Pintar é construir. Como qualquer outra forma de arte, a pintura não passa de um veículo de expressão. Quer abordemos um tema pessoal ou outro menos intimo, como por exemplo uma crítica política ou uma reflexão sobre a arte em si, tudo o que construímos reflecte-nos a nós. No caso do meu trabalho aquilo que vou fazendo está constantemente a abrir-me portas para novas realidades pictóricas e novos conteúdos. Desta forma, a pintura funciona como uma espécie de motor que potência as minhas ideias e estimula a minha percepção do mundo. Com ela acontecem uma série de imprevistos, acidentes e surpresas que me fazem parar o processo e repetir. É importante para mim que o lado inconsciente aconteça, e é depois que racionalizo sobre o que tenho à frente.

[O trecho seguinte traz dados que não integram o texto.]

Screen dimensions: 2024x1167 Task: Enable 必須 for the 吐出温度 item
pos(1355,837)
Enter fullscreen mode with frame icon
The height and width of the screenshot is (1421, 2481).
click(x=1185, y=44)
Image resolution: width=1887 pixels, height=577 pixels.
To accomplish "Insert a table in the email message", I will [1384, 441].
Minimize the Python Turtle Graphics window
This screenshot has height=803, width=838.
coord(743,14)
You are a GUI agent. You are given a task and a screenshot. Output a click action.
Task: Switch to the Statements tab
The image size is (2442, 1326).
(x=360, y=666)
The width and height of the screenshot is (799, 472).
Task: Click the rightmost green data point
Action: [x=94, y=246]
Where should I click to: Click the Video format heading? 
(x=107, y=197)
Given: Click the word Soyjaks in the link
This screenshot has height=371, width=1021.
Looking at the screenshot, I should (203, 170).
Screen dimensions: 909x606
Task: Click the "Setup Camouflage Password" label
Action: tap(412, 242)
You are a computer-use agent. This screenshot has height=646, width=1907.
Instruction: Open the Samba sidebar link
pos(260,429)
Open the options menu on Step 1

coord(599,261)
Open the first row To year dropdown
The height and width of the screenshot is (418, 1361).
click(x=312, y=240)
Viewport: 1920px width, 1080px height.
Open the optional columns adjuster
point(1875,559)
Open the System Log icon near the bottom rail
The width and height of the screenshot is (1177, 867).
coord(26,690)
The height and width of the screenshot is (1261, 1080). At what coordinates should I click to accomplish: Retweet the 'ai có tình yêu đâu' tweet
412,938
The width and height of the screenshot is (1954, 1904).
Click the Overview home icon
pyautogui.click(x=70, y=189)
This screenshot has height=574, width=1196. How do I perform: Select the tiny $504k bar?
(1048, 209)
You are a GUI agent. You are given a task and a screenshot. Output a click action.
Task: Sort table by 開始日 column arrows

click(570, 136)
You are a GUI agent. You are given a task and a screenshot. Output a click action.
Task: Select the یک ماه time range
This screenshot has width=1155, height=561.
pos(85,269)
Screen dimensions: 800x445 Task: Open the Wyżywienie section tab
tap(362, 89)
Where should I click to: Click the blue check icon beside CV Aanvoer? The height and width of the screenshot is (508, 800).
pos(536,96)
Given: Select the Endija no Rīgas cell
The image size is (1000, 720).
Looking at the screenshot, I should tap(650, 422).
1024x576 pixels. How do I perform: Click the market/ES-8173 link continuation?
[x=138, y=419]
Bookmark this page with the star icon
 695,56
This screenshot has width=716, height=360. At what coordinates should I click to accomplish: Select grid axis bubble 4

O nosso inconsciente está mais próximo do que somos na realidade. Longe de todas as construções que a sociedade nos impôs. É por isso que, para mim, pintar é um acto de meditação, de comunhão comigo mesmo. É uma forma de chegar à raiz das coisas. No entanto a arte que quero fazer é assumidamente de cariz social. Há dois tipos de arte contemporânea. Uma em que o artista se questiona sobre a arte em si e outra em que o foco é o mundo que nos rodeia. A mim interessa-me muito mais o segundo tipo. Sempre me preocupei com questões sociais e humanas do ponto de vista do indivíduo. Talvez por isso a pintura me permita uma ligação mais orgânica com as peças que produzo e é ai que entra a tal meditação de que falava há pouco. Funciona como um veículo que me aproxima do “eu” real. Que me deixa mais próximo da criança de cinco anos que está dentro de mim. É qualquer coisa para além do conceito questionado ou a forma criativa como é abordado. Com isto não quero dizer, evidentemente, que as ideias e as coisas que se pintam não interessam. A arte tem sempre um discurso inerente e é esse discurso o agente comunicador. Porem acredito que se houver uma consciência forte e um objectivo interessante, tudo o que se pintar vai fazer todo o sentido e ter todo o interesse. A forma é também um agente comunicador, mas talvez o menos importante. É por essa razão que a pintura a que me refiro nasce evidentemente com a maturidade do artista, ainda que muitas vezes possa ser uma consciência do inconsciente.
Quanto ao meu trabalho sei que ainda somos as peças estruturais do lego que estamos a montar. Eu e a pintura. Porém peça a peça vamos crescendo e ao mesmo tempo aproximando-nos do cerne, bombeando cada vez mais a nossa desconstrução, que nos leva a pintar e a construir…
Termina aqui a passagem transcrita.